- Study material -

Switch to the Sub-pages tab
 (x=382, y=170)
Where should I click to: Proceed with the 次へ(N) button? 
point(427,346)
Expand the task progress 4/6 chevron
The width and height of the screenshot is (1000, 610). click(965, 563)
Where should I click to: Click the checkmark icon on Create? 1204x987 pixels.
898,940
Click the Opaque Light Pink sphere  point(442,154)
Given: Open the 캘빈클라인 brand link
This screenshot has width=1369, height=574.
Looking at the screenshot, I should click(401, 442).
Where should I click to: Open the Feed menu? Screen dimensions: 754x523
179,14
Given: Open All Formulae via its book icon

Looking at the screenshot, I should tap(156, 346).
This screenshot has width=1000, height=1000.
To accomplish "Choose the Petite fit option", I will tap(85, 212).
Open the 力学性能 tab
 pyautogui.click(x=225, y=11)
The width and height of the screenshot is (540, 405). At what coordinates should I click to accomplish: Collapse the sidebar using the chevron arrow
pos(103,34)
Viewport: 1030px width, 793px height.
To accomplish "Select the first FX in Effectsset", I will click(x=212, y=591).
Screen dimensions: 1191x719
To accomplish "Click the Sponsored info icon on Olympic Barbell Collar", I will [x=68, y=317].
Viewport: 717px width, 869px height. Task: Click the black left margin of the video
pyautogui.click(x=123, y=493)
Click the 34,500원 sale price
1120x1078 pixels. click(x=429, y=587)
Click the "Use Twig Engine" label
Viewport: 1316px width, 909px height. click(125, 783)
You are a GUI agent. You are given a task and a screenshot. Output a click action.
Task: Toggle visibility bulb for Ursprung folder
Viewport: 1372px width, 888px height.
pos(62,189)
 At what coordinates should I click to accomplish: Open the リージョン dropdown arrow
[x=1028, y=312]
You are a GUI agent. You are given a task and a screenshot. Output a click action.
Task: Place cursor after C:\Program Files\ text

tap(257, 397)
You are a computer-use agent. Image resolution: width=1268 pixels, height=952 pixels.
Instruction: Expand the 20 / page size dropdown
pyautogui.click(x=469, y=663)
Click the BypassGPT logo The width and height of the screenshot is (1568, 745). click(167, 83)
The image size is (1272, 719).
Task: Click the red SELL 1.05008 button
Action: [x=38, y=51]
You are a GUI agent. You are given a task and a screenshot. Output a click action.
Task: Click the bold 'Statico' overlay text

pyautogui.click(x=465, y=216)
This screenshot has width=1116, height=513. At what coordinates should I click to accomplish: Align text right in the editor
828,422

- Instructions for the task -
Your task is to repeat every entry exactly.

- Solution -
Switch to the Sub-pages tab
 (x=382, y=170)
Where should I click to: Proceed with the 次へ(N) button? 
point(427,346)
Expand the task progress 4/6 chevron
The width and height of the screenshot is (1000, 610). click(965, 563)
Where should I click to: Click the checkmark icon on Create? 1204x987 pixels.
898,940
Click the Opaque Light Pink sphere  point(442,154)
Given: Open the 캘빈클라인 brand link
This screenshot has width=1369, height=574.
Looking at the screenshot, I should click(401, 442).
Where should I click to: Open the Feed menu? Screen dimensions: 754x523
179,14
Given: Open All Formulae via its book icon

Looking at the screenshot, I should tap(156, 346).
This screenshot has width=1000, height=1000.
To accomplish "Choose the Petite fit option", I will tap(85, 212).
Open the 力学性能 tab
 pyautogui.click(x=225, y=11)
The width and height of the screenshot is (540, 405). At what coordinates should I click to accomplish: Collapse the sidebar using the chevron arrow
pos(103,34)
Viewport: 1030px width, 793px height.
To accomplish "Select the first FX in Effectsset", I will click(x=212, y=591).
Screen dimensions: 1191x719
To accomplish "Click the Sponsored info icon on Olympic Barbell Collar", I will [x=68, y=317].
Viewport: 717px width, 869px height. Task: Click the black left margin of the video
pyautogui.click(x=123, y=493)
Click the 34,500원 sale price
1120x1078 pixels. click(x=429, y=587)
Click the "Use Twig Engine" label
Viewport: 1316px width, 909px height. click(125, 783)
You are a GUI agent. You are given a task and a screenshot. Output a click action.
Task: Toggle visibility bulb for Ursprung folder
Viewport: 1372px width, 888px height.
pos(62,189)
 At what coordinates should I click to accomplish: Open the リージョン dropdown arrow
[x=1028, y=312]
You are a GUI agent. You are given a task and a screenshot. Output a click action.
Task: Place cursor after C:\Program Files\ text

tap(257, 397)
You are a computer-use agent. Image resolution: width=1268 pixels, height=952 pixels.
Instruction: Expand the 20 / page size dropdown
pyautogui.click(x=469, y=663)
Click the BypassGPT logo The width and height of the screenshot is (1568, 745). click(167, 83)
The image size is (1272, 719).
Task: Click the red SELL 1.05008 button
Action: [x=38, y=51]
You are a GUI agent. You are given a task and a screenshot. Output a click action.
Task: Click the bold 'Statico' overlay text

pyautogui.click(x=465, y=216)
This screenshot has width=1116, height=513. At what coordinates should I click to accomplish: Align text right in the editor
828,422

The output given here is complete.